Co do (.)(.) ja mam w swojej szufladzie cały wachlarz rozmiarów. Miseczka od C do E - nie wiem kiedy one tak szybko urosły. Ale to nie tylko przyrost ciążowy. Na teraz mam jeden stanior F i w tym chodze bo w pozostałych mi niewygodnie. Przyzwyczaiłam się po domu "na luza" żeby mleczarnia była szybko osiągalna i teraz jakoś mnie ten element bielizny uwiera...się ocknę jak zacznie mi sięgać do pasa
loop - no nasze mleczko to jest trochę nektar bogów. Ja też choćbym miała 1 krople z (.) wycisnąć to nie marnuje tylko kładę ją małemu na usta

A najbardziej się wkurzam jak ssie jednego a z drugiego kapią krople. Potem jak on do drugiego, to mam wrażenie, że juz nie ma bo wyciekło na łóżko. Dzizzzas chyba już na dobre mnie pogrzało....pomleczyło

A apropo bielizny to zbliża się wrzesień, więc i basenowanie młodego. Przymierzyłam dziś stroje kąpielowe co to je w szufladzie złożylam. Chyba nie muszę komentować...w tym, który ma cienkie ramiączka, krzyżujące się na mocno wyciętych plecach wyglądam jak baleron na którym pękła siatka ....
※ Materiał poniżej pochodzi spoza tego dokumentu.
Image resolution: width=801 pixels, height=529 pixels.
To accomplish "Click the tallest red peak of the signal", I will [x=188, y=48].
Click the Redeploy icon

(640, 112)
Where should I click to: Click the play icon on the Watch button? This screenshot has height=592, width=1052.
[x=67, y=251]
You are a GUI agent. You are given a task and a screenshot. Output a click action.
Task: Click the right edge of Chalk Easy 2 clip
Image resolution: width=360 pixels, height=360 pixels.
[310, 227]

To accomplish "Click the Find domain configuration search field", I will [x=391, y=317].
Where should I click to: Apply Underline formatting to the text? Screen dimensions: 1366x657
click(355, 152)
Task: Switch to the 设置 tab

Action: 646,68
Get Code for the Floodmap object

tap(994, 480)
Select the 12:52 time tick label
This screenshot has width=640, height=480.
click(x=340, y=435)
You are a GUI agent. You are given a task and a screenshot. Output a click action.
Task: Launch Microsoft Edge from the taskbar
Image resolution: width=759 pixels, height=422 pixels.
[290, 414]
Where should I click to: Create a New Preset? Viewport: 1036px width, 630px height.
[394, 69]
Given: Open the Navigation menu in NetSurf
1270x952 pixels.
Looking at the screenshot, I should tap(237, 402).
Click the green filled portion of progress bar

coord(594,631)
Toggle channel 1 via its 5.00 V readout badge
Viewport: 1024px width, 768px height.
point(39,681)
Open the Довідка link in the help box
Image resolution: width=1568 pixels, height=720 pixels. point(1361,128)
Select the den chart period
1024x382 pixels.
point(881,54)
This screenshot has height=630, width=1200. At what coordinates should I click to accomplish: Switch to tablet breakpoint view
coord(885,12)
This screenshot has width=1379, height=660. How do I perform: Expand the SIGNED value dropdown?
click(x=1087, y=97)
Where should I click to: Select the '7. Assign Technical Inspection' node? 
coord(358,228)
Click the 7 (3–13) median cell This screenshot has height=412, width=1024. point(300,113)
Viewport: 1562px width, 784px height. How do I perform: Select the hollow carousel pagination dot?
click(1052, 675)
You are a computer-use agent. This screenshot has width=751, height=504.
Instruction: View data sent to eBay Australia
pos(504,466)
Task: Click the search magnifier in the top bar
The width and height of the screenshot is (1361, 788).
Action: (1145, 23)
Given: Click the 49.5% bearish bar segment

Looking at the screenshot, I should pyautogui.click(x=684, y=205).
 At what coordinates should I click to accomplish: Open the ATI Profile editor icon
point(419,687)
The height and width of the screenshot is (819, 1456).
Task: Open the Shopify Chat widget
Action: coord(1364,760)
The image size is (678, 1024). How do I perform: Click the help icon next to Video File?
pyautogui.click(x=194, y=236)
Nie zostalo mi nic więcej jak odwiedzić allegro :-(
loop - a ten wzrost wagi u Ciebie miał przyczyny medyczne? Sorki za pytanie, czysta ciekawość. Nie musisz odpowiadać

leskowa - ja tak dziecięcie zostawiłam w łózeczku, jako bezpiecznym miejscu. Ochraniacz ma tylko w cześci głowowej. Położyłam go, włączyłam karuzelę i poszłam rozwieszać pranie. Nagle ryk. Przekręcił się w poprzek łózeczka, nogami się odpychał z jednej strony a główką napieral na szczebelki z drugiej. Oczywiście trafił tam gdzie ochraniacz już nie sięga. Wyjęłam go z tego łóżeczka drżącymi rękami. Teraz taka to pomoc z tego łózeczka, że jak go tam poloże to robię 2 razy więcej dystansu między pokojami bo co chwilę wracam się zobaczyć w jakiej to pozie leży. Ja chyba nie ogarnę jak on będzie umial turlania, wstawania, raczkowania czy inne gimnastyki.
camel - u nas też cały dzień nie było kupy. Po czym już wykąpany zasiadł do ostatniej dziś butli i przy jedzeniu się wypróżnił...dobrze, ze wody z wanienki jeszcze nie wylałam, dawaj powtórka z rozrywki. A co ile on się załatwia? Próbowałaś lactulosum, może doraźnie, w razie powaznego zastoju?